[Monetdb-developers] Monet crashes with {sum} and {avg}

Agustin Schapira schapira at cs.umass.edu
Wed Aug 22 16:13:23 CEST 2007


I am having more difficulties with {sum} and {avg}. The problems  
happen both on 4.16.2 and 4.18.0, on Linux and OS X, compiled with  
32- and 64- bits, with and without optimizations.

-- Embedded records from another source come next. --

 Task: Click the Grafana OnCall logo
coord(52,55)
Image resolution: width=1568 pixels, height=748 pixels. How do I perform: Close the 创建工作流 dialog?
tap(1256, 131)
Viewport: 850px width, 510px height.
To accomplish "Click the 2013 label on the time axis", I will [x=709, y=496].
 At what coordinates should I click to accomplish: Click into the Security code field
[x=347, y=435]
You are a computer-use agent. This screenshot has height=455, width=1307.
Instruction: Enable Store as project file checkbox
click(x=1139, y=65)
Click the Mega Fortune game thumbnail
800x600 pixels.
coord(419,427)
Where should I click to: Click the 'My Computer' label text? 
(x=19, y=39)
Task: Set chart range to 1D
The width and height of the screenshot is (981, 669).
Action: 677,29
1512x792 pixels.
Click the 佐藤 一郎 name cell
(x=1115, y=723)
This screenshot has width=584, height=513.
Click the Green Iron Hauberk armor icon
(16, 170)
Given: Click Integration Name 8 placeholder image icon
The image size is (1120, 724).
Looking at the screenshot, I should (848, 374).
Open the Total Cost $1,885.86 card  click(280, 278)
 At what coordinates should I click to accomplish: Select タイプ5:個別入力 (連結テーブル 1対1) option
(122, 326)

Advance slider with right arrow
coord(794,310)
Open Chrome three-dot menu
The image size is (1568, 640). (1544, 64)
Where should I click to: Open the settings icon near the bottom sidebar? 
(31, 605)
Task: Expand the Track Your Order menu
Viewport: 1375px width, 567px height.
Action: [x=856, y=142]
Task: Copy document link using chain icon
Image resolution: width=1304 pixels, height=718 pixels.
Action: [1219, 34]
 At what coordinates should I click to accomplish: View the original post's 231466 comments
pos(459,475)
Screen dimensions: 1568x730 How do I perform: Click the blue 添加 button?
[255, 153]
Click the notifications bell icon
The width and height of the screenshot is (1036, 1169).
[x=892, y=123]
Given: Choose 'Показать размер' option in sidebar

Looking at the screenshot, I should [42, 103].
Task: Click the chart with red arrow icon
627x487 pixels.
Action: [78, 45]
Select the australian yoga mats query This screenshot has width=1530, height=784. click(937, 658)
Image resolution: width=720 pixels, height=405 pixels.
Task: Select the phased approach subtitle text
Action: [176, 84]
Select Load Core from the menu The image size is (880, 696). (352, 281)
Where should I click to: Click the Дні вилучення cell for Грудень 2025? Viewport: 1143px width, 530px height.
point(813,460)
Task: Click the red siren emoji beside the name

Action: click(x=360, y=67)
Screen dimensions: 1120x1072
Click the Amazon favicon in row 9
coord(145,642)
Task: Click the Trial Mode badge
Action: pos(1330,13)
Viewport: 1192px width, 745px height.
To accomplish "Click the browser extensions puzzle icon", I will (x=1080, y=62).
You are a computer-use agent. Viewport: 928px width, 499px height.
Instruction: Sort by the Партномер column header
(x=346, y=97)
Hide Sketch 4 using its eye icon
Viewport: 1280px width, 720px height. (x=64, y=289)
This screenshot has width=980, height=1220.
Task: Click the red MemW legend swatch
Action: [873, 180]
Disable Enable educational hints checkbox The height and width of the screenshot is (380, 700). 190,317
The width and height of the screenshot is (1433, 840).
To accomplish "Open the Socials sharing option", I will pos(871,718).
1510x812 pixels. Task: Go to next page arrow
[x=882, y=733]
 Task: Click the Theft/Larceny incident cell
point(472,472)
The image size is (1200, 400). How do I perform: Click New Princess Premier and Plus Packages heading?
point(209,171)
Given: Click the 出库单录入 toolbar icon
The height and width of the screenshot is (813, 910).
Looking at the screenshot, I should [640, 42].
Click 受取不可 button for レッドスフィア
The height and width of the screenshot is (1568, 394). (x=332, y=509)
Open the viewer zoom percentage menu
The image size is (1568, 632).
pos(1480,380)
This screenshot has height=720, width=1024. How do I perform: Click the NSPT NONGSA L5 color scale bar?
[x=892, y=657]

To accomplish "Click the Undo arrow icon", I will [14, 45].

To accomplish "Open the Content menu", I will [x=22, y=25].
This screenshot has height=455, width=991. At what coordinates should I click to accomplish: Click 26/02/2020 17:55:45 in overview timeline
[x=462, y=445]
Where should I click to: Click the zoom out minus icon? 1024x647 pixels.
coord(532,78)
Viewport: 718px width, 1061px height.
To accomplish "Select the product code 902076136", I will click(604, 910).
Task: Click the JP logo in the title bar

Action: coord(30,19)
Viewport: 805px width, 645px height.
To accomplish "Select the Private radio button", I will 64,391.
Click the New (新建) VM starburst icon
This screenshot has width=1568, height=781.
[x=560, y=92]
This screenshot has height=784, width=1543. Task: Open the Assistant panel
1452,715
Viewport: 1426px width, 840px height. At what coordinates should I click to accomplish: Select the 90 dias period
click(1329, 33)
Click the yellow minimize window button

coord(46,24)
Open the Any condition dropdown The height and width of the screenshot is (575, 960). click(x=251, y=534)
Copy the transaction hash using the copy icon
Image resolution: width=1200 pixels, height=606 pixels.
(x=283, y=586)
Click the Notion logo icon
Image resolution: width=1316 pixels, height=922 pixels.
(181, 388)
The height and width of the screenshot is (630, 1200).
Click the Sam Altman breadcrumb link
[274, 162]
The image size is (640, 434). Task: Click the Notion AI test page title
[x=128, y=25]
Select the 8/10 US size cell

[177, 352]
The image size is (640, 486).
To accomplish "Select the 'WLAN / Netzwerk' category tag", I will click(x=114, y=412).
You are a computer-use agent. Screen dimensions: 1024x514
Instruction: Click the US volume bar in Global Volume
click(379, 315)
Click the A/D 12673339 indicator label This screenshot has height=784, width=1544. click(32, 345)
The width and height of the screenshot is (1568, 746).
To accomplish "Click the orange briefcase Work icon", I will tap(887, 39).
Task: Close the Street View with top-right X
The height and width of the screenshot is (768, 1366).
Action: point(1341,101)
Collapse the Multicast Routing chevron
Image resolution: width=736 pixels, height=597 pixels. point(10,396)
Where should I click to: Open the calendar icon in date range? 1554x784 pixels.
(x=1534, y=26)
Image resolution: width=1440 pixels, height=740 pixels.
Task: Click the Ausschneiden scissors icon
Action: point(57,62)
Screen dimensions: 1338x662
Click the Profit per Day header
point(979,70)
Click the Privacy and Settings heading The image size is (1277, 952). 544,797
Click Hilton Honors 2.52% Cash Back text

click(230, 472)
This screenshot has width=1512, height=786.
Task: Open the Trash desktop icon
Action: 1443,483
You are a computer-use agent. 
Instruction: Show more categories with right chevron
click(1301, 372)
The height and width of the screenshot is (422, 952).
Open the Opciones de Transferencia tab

I have been able to isolate the problem and write a simple test case  
that shows the error. The attached file has the contents of a BAT; if  
you save it and then run the following script:

var b:=bat(str,int).import(<filename>);
var x:={sum}(b);

then you will get the following error:

*** glibc detected *** double free or corruption (!prev):  
0x00000000006a6360 ***

and Monet will crash.

The failing free is called from line 1819 of MonetDB4/src/monet/ 
monet_multiplex.mx. It's inside the 'interpret_setaggr' function, and  
it happens only with the 'non-optimized hash' implementation of  
setaggr starting on line 1694 (in fact, if you sort the BAT before  
calling {sum}, there will be no error. The same is true for example  
when you call {count}, which uses a different implementation of  
setaggr to process the {}).

The failing free appears within the 'bunins_failed' label (line  
1800), which in turn is called by the loop that processes the  
aggregate when, I think, its call to 'bunins_unary' fails. Here's the  
failing code, starting on line 1694:

	BATloopFast(extent, p, q, yy) {
		if (BATprepareHash(b))
			goto bunins_failed;
		HASHloop(b, b->hhash, hh, last) {
			r = BUNptr(b, hh);

I don't understand why @:bunins_unary(r,hh)@ should fail. I have  
noticed, however, that if I remove the last couple of lines from the  
attached file then the call to {sum} doesn't crash. These last two  
lines are exactly the same as others, so it's not their particular  
value that matters, but rather the number of rows in the BAT with the  
"Other" head value.

Do you have any suggestions? Any other information that I can provide  
to help you fix the problem?

Thanks a lot again,

-- Agustin

PS: On OS X, instead of the crash you get an error message "malloc:  
***  Deallocation of a pointer not malloced: 0x281ee00; This could be  
a double free(), or free() called with the middle of an allocated  
block", but for all practical purposes it's the same: the free() is  
called from the same place in interpret_setaggr. The difference is  
just in the way the Mac equivalent of glibc handles the double free.